The study of transcription factors that control hyper inflammation revealed a dependence of the disease severity. Patients in severe and critical conditions had significantly increased levels of the necrosis and cell damage marker and associated protein kinase receptor (RIPK-3).

Hyperinflammation is associated with a massive influx of innate immune cells that can worsen lung damage. Analysis of the chemokine receptors revealed that THE cxcr2 receptor significantly elevates in patients in severe and critical conditions. Furthermore, the CXCL2 receptor was without differences between the groups. Monocyte chemotoxic factor CCL2 also rises in infected patients.

Conclusions and directions

This study found a weak IFN-1 response in patients with severe and critical conditions, high concentration of viruses in the blood, and an excessive inflammatory response. SARS-CoV-2 has shown the ability to suppress interferon production.

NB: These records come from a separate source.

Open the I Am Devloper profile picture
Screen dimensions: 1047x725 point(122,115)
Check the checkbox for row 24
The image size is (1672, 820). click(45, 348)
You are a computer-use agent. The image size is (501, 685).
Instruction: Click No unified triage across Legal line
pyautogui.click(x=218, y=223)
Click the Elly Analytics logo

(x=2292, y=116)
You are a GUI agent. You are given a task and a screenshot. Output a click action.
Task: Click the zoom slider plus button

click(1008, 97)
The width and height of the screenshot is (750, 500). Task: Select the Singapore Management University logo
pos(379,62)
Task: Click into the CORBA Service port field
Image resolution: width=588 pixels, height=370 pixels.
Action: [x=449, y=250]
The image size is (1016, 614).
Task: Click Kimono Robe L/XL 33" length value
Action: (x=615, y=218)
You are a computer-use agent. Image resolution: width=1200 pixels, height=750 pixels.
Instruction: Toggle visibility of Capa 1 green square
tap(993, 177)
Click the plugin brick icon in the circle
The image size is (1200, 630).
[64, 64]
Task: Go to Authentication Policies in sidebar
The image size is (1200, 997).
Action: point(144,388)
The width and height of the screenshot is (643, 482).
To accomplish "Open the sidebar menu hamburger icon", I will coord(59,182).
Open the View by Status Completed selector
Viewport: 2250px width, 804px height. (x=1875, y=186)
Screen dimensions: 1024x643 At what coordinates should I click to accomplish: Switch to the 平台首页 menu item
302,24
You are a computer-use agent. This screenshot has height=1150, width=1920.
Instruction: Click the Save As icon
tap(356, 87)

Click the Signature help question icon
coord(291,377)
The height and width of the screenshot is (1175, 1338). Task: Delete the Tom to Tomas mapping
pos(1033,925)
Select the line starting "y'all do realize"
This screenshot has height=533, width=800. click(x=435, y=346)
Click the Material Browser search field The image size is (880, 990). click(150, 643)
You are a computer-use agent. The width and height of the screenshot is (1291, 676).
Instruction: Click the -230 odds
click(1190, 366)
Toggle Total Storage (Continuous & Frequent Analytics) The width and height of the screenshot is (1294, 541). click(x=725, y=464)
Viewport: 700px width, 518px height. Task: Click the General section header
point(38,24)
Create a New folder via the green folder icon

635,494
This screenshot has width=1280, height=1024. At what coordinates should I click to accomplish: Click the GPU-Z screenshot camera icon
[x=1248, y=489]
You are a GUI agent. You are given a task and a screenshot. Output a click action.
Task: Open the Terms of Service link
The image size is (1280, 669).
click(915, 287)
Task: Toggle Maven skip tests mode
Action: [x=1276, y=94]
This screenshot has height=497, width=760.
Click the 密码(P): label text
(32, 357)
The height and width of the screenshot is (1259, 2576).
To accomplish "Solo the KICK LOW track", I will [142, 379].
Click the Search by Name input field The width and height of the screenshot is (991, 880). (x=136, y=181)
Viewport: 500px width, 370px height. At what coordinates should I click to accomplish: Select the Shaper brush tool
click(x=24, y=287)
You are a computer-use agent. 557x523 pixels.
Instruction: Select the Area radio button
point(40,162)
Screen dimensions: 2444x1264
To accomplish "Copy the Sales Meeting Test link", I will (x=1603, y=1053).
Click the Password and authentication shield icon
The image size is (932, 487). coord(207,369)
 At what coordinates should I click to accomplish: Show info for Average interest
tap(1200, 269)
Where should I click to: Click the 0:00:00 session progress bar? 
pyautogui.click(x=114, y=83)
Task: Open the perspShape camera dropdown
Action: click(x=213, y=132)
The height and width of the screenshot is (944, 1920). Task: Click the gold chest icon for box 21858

A distinctive feature of heavy COVID-19 is a deficit of IFN-1. No circulating IFN-β was detected in infected patients. Moreover, the most severe cases are associated with impaired IFN-α production.

It will be essential to study the dynamics of IFN-1 in infected people. To improve the prognosis in complex cases, it is necessary to evaluate the level of IFN-1 production at the beginning of the disease. Is there a delay in IFN-1 production? Is IFN-1 production exhausted after the initial peak?

However, it is necessary to carefully test the possibility of filling the deficit of IFN-1 with injections. Anti-inflammatory therapy with IL-6 and TNF-α antagonists also requires additional research.

This study is based on a blood test. Perhaps the immune response in the lungs will differ.